Design Tips
The following tips are intended to help make most Web sites easier to find (more “search-engine friendly”) and more appealing to most visitors.

  • Give each page a short meaningful title using appropriate keywords.
     
  • Use appropriate meta-description and meta-keyword tags on each page.
     
  • Don’t try any “tricks” to get higher placement in search engines. Learn about what search engines are looking for and work within that framework.
     
  • Provide an “alt” description of each image—use keywords as appropriate.
     
  • Your main keywords should comprise about 2-5 percent of the page content and are most effective in the title, file name, and near the top of the document.
     
  • Write many pages about many topics rather than one page about many topics.
     
  • Provide some sort of navigation bar for the site. At the very minimum each page should point back to the home page, but preferably to all major sections and to other related pages in the same section.
     
  • You have five seconds to show something that will keep a visitor on your site.
     
  • Use height and width attributes of images to ensure fast display of your pages.
     
  • Keep file sizes as small as possible.
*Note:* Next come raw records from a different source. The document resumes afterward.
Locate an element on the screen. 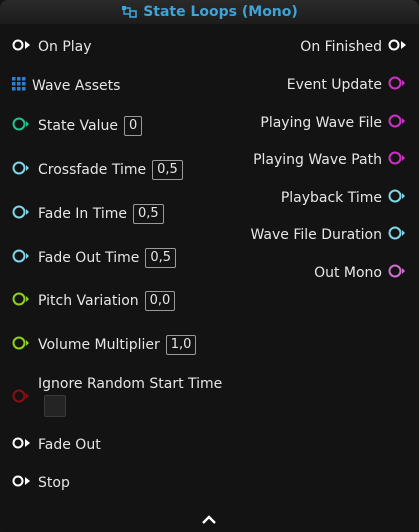 This screenshot has height=532, width=419. ignore-random-start-time-label-row: Ignore Random Start Time is located at coordinates (117, 384).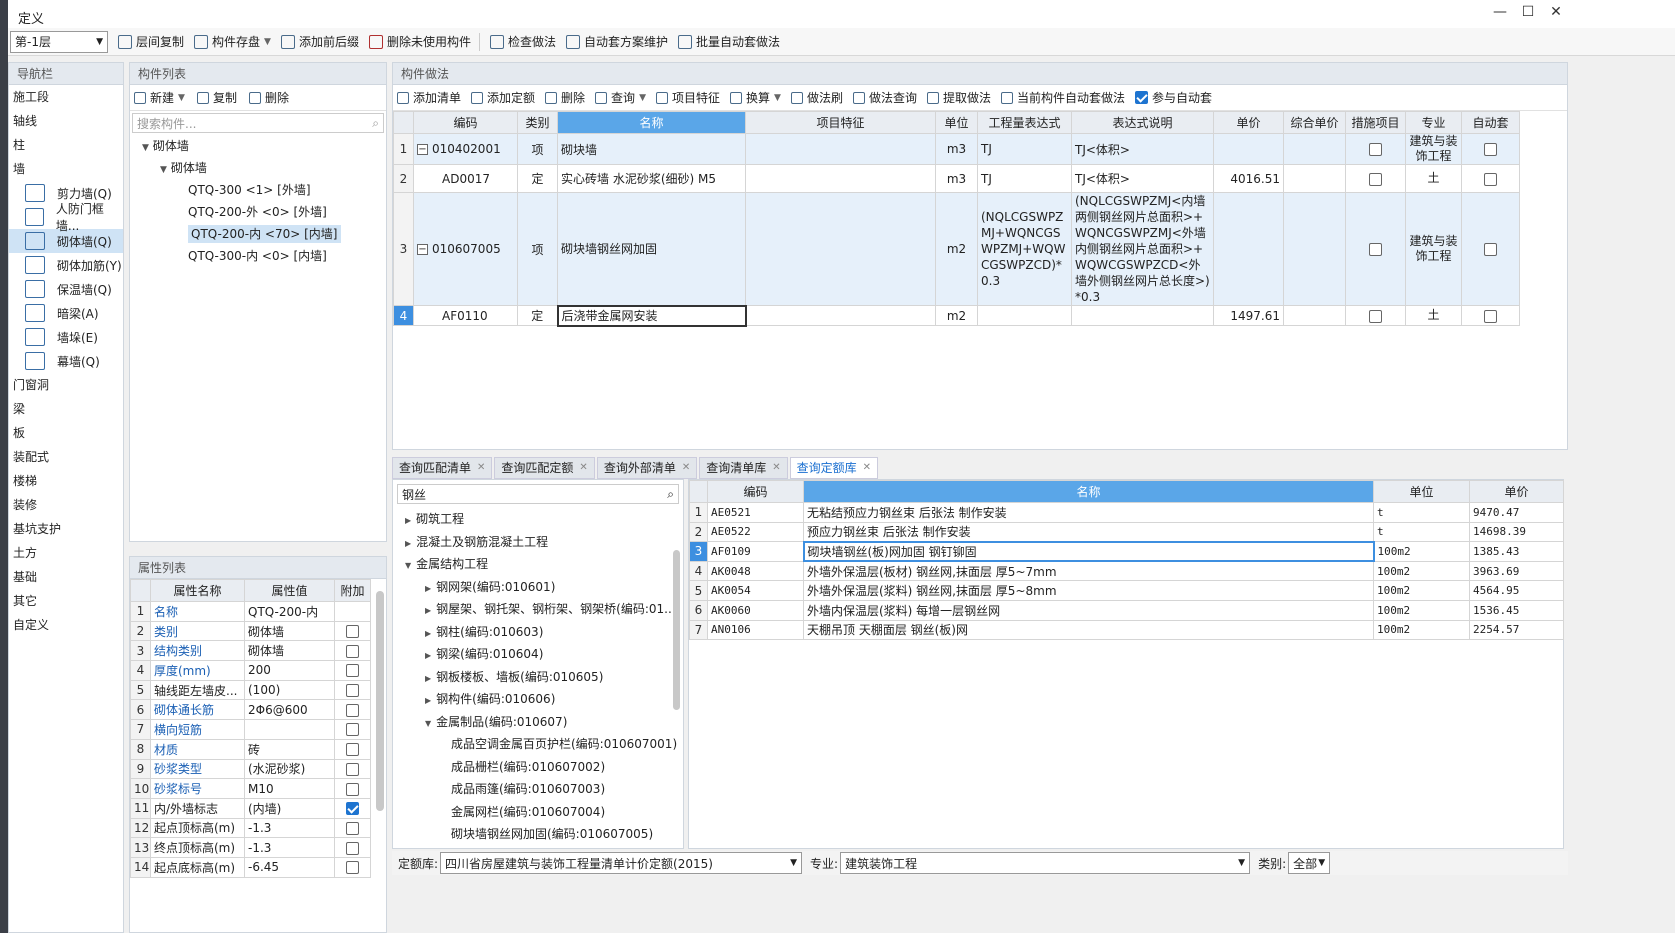  I want to click on property-row: 4 厚度(mm) 200, so click(250, 670). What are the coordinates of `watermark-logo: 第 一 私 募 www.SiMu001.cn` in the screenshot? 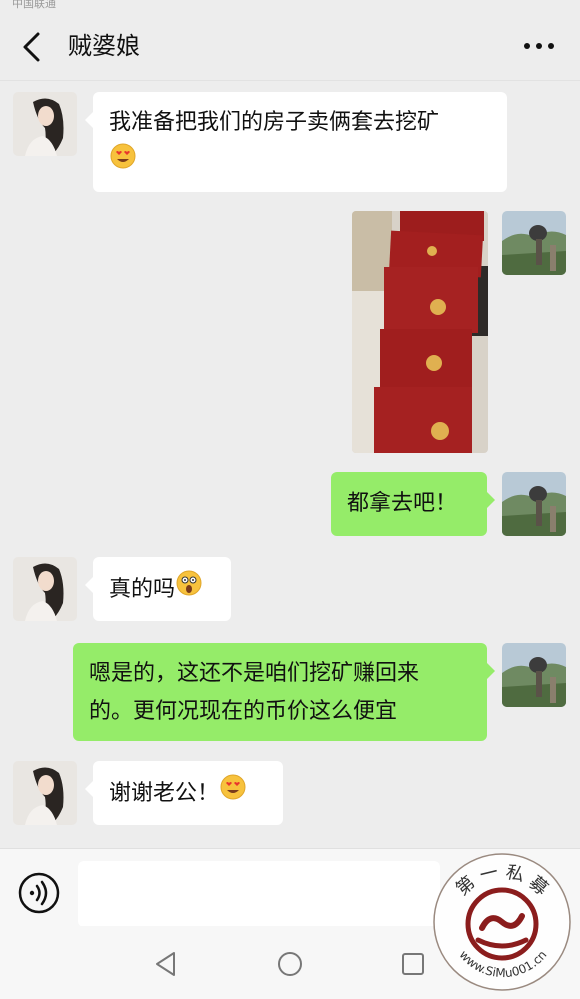 It's located at (502, 922). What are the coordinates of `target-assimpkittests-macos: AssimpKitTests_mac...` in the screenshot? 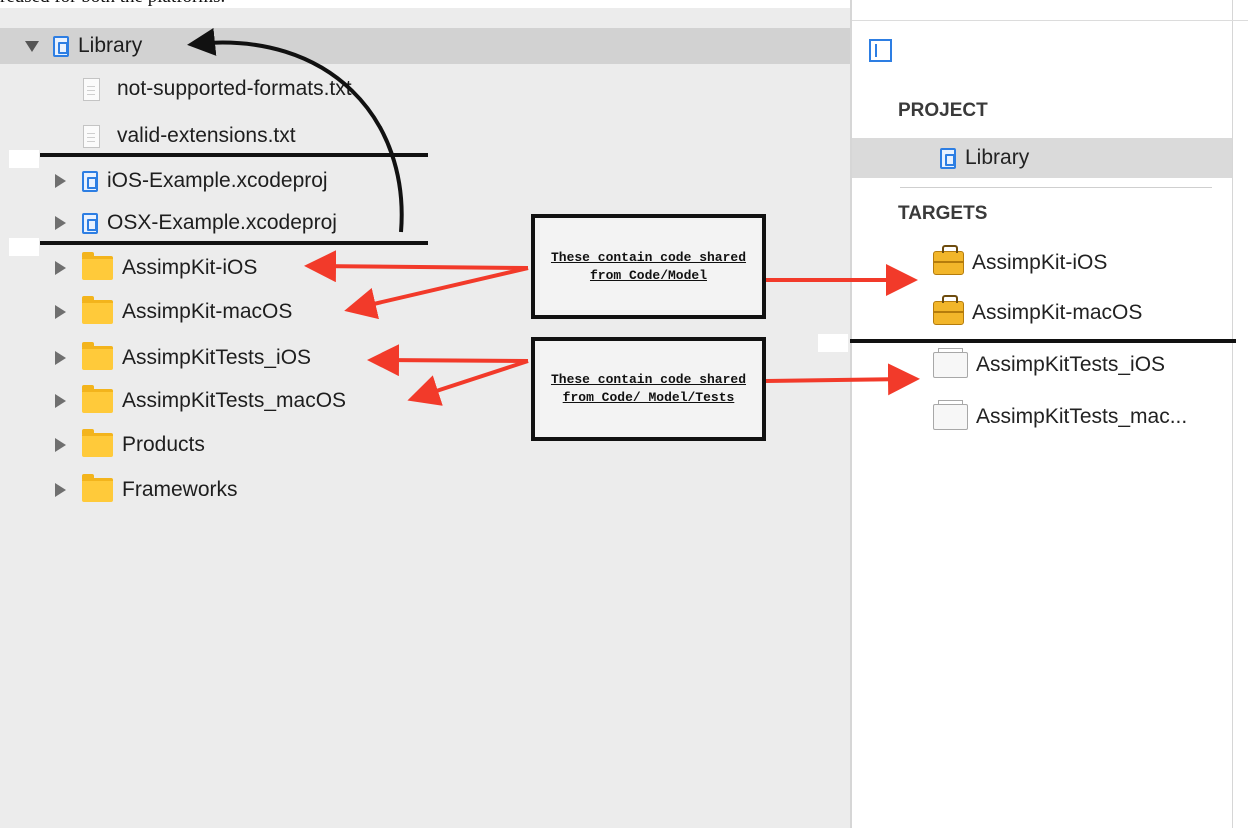 It's located at (1060, 417).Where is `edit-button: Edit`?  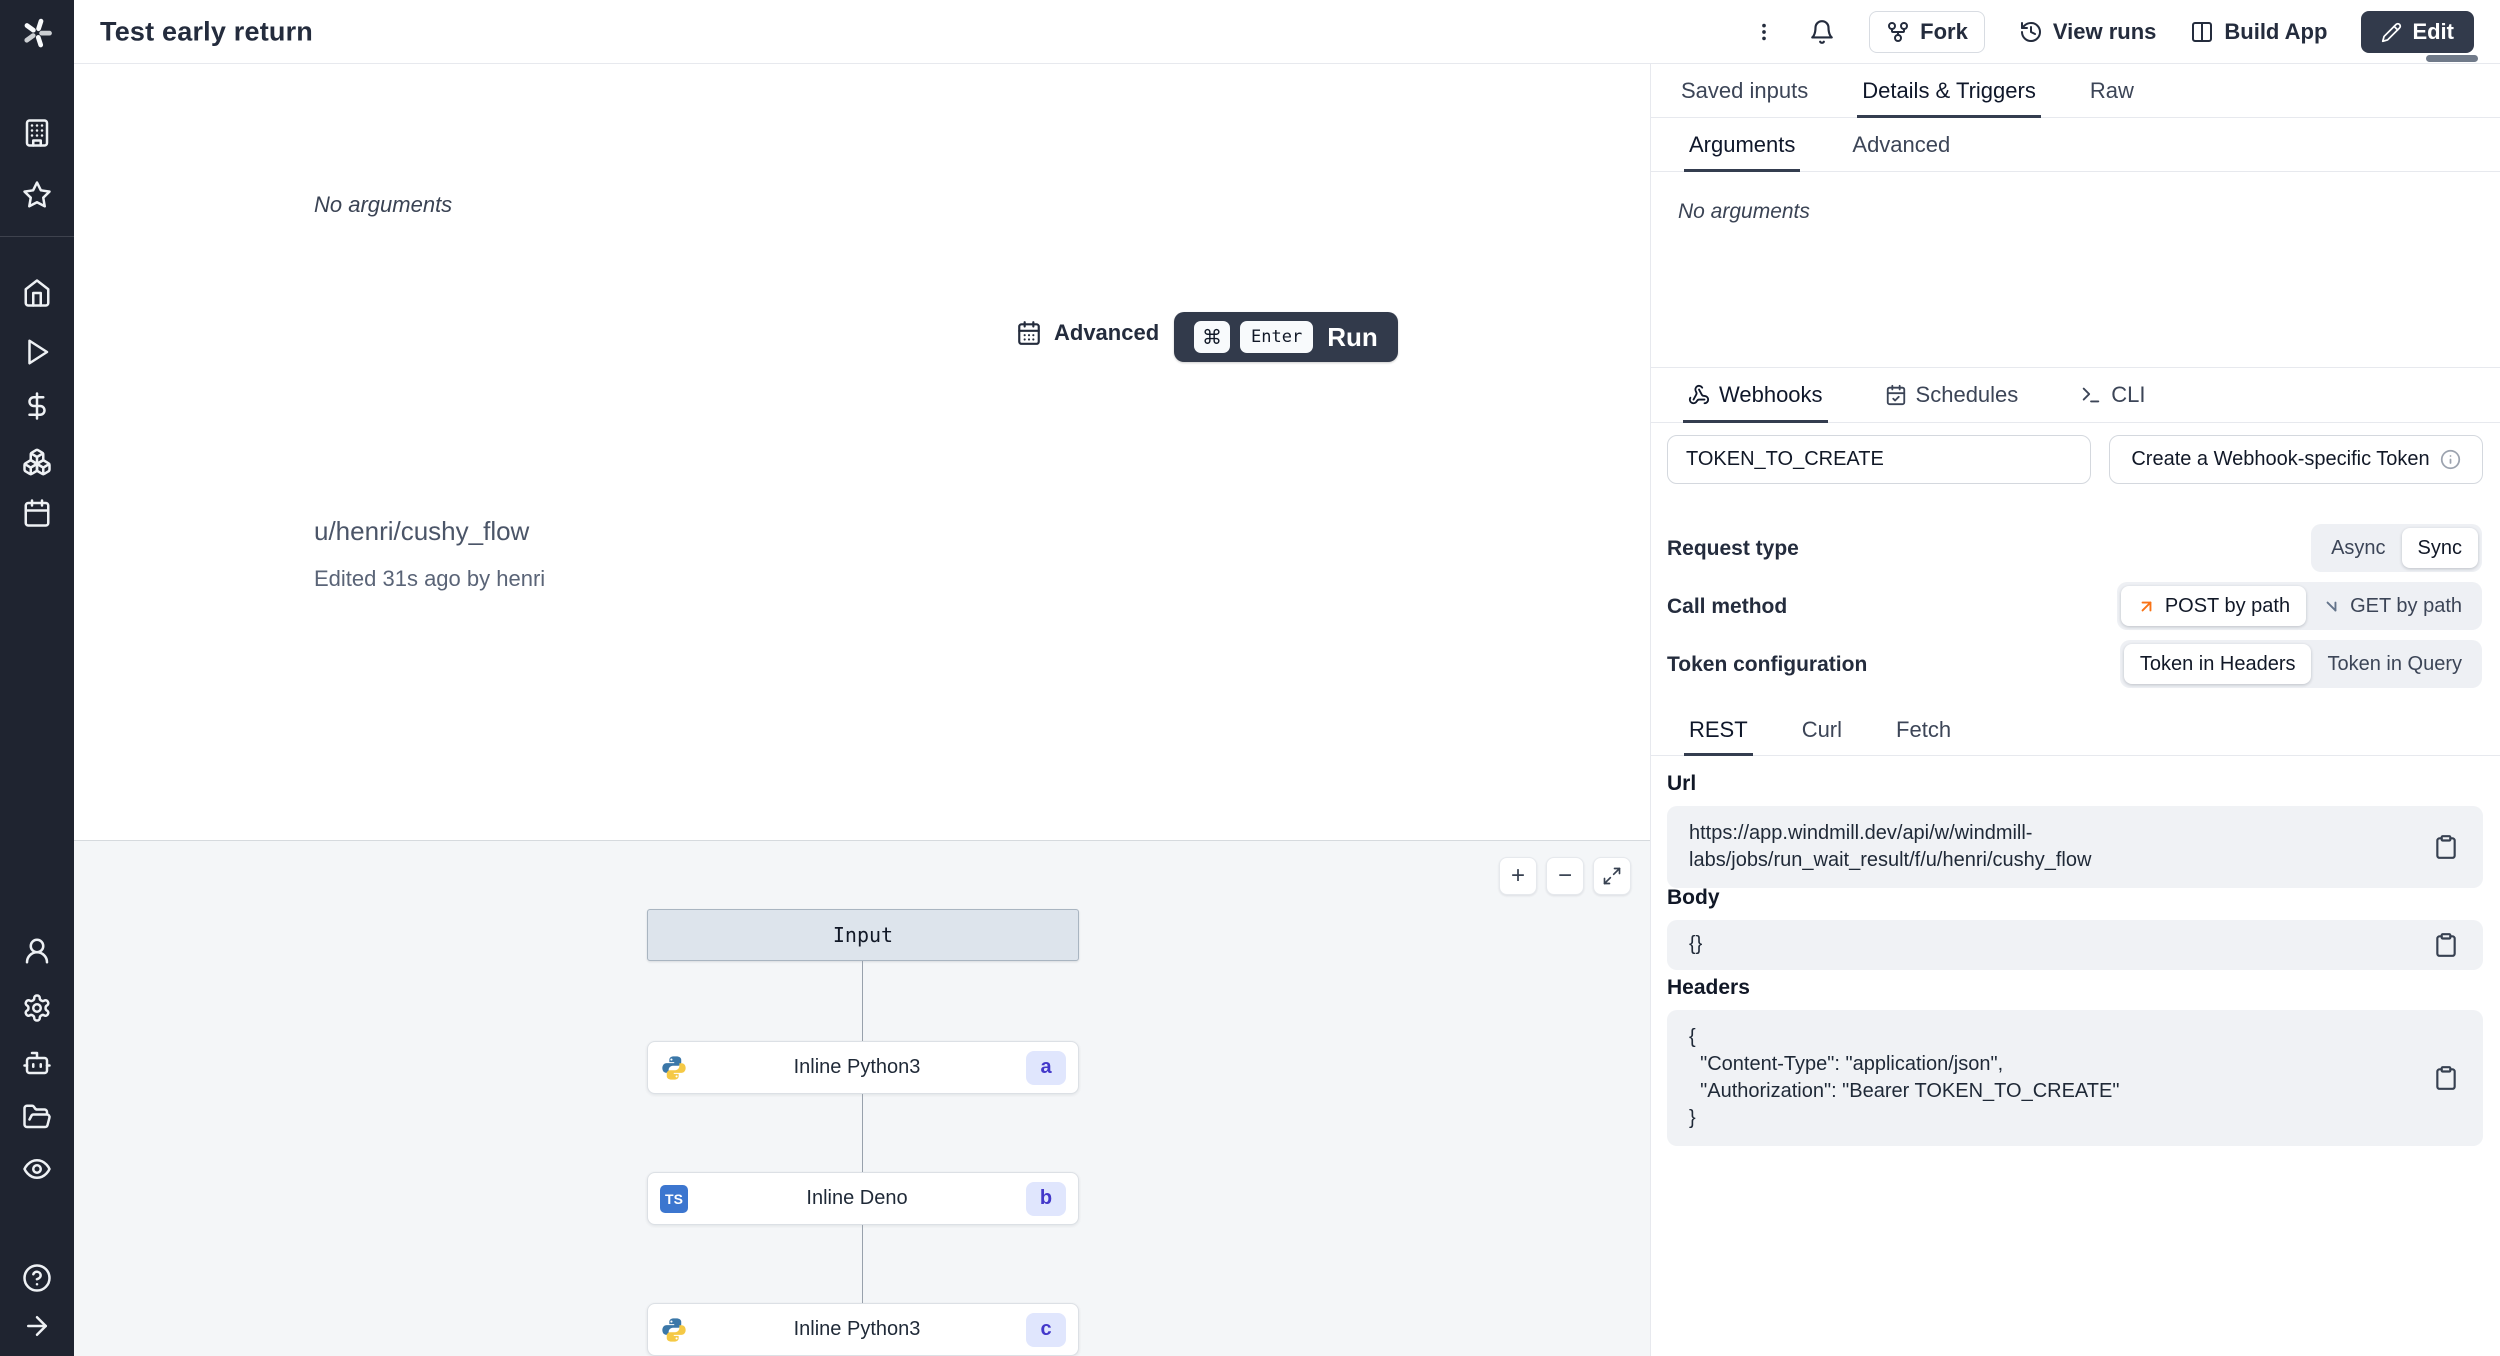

A total page size of less than 40 KB (including items such as images, sounds, banner advertisements) is advisable.
     
  • Your “home page” is a table of contents. You want it to load quickly, grab the visitors’ attention, and show them where to go to find what they want. The more you stuff into it beyond this, the less effective it will become.
     
  • Only use “cookies” if you have to—they offend many people.
     
  • Frame-based sites can look great, but they are largely ignored by search engines and make it hard for people to refer friends to a specific page on your Web site.
     
  • Ask yourself: “Why would a person want to bookmark this page or tell a friend about it?” The fewer reasons you can think of, the less repeat visitors or referrals you will receive.